Was this character featured in the books at this time also, or is this something they've done purely for the TV show so that they don't have to introduce him later and confuse some other storylines? I'm trying to think back on Theon's chapters in the third book and I honestly don't recall this character. Then again, I'm not a huge Theon fan. I kind of just skimmed through most of his chapters. ;( 


* *




I definitely think the Red Wedding will happen. I just don't think it will happen in this series. My guess is that they're going to end this season when Robb and Catelyn go to see Walder Frey. And then the next season will feature the Red Wedding.  I thought perhaps they would end the 4th season with it, but there's not much that happens between the Frey incident and the RW, and also it's most likely they will end the 4th season with Tywin and Tyrion. So much epicness to come!


----------



## Coldspot

La Petite Sirène said:


> Was this character featured in the books at this time also, or is this something they've done purely for the TV show so that they don't have to introduce him later and confuse some other storylines? I'm trying to think back on Theon's chapters in the third book and I honestly don't recall this character. Then again, I'm not a huge Theon fan. I kind of just skimmed through most of his chapters. ;(


Neither Theon nor his captor were featured in SoS or FfC. The torture scenes are for the show. They are mentioned in SoS though, so the clues are there.


----------



## Subtle Murder

Coldspot said:


> Neither Theon nor his captor were featured in SoS or FfC. The torture scenes are for the show. They are mentioned in SoS though, so the clues are there.

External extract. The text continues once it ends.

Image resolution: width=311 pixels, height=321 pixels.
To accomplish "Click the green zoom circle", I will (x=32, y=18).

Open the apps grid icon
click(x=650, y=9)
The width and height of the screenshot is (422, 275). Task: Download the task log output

Yup, that's what I meant. And I still can't recall.


----------



## Galaxies

La Petite Sirène said:


> * *
> 
> 
> 
> 
> I definitely think the Red Wedding will happen. I just don't think it will happen in this series. My guess is that they're going to end this season when Robb and Catelyn go to see Walder Frey. And then the next season will feature the Red Wedding.  I thought perhaps they would end the 4th season with it, but there's not much that happens between the Frey incident and the RW, and also it's most likely they will end the 4th season with Tywin and Tyrion. So much epicness to come!


I know! I am so ambivalent about the season finale since I don't want it to end but I really want the events to happen. Also, I don't want them to end on a cliff-hanger, I can't wait a year for another season.


----------



## Mostly Harmless

Galaxies said:


> I know! I am so ambivalent about the season finale since I don't want it to end but I really want the events to happen. Also, I don't want them to end on a cliff-hanger, I can't wait a year for another season.



* *




I'm positive Red Wedding is going to happen in the 9th episode of the current season. It's called The Rains of Castamere!!! That has GOT to be the RW episode. 

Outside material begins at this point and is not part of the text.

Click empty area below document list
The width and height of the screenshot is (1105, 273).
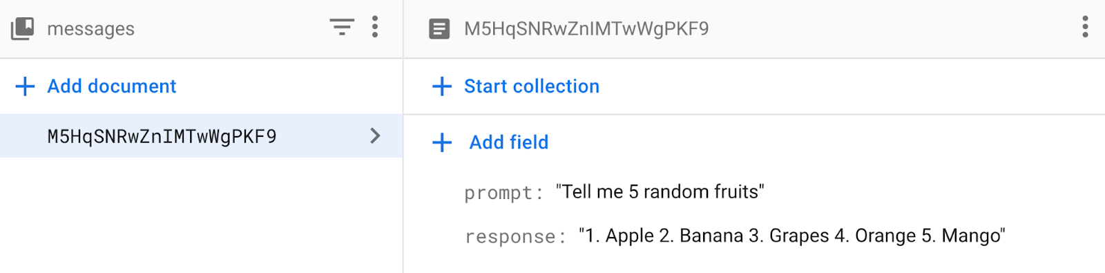201,215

And then we'll get Joffrey's wedding next season.


----------



## Subtle Murder

Mostly Harmless said:


> * *
> 
> 
> 
> 
> I'm positive Red Wedding is going to happen in the 9th episode of the current season. It's called The Rains of Castamere!!! That has GOT to be the RW episode.
> 
> And then we'll get Joffrey's wedding next season.



* *




Oh dude, the RW is the shit that goes down at the Frey's? Why on earth did I think RW referred to Joffrey's wedding? *facepalms* (details? what are details? ) We're def gonna get the RW this season. It'll be Joff's wedding next season, and the whole Tywin and Tyrion thing that ends it. 

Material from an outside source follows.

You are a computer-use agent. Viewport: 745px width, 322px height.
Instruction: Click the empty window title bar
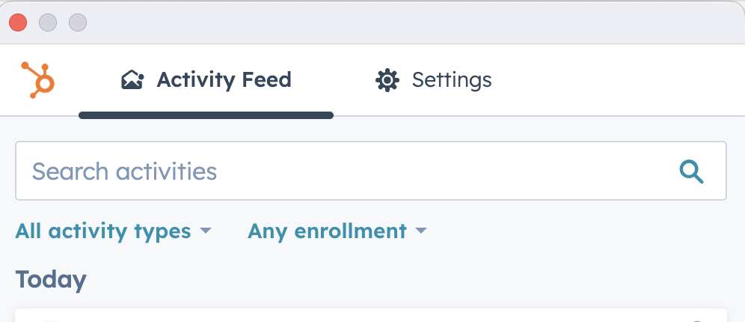coord(411,22)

@Galaxies - this is why I am glad I'm only a quarter of the way through book 4. Still got something to keep me going in the in-between. :3


----------



## Bipedal P 314

Mostly Harmless said:


> * *
> 
> 
> 
> 
> I'm positive Red Wedding is going to happen in the 9th episode of the current season. It's called The Rains of Castamere!!! That has GOT to be the RW episode.
> 
> And then we'll get Joffrey's wedding next season.



* *




Joffrey's going to survive that long? God damn it.


----------



## Jetsune Lobos

* *




Why the hell did they have to remove all of the sextings from the television version? Dragonborne chicks riding cowgirl on Genghis Khan is what made the damn things readable in the first place. And I wish they'd used _actual_ wolves too instead of fucking german shepherds painted like huskies for the main character's companions. Just makes it that less riveting when a soldier is screaming for his mother's teat as his arm is ripped off by Lassie. And speaking of which what the fluck is up with The Hound? I'm expecting a goddamn medieval Freddy Krueger and they hand us a humanized Lieutenant Worf with a cigarette burn.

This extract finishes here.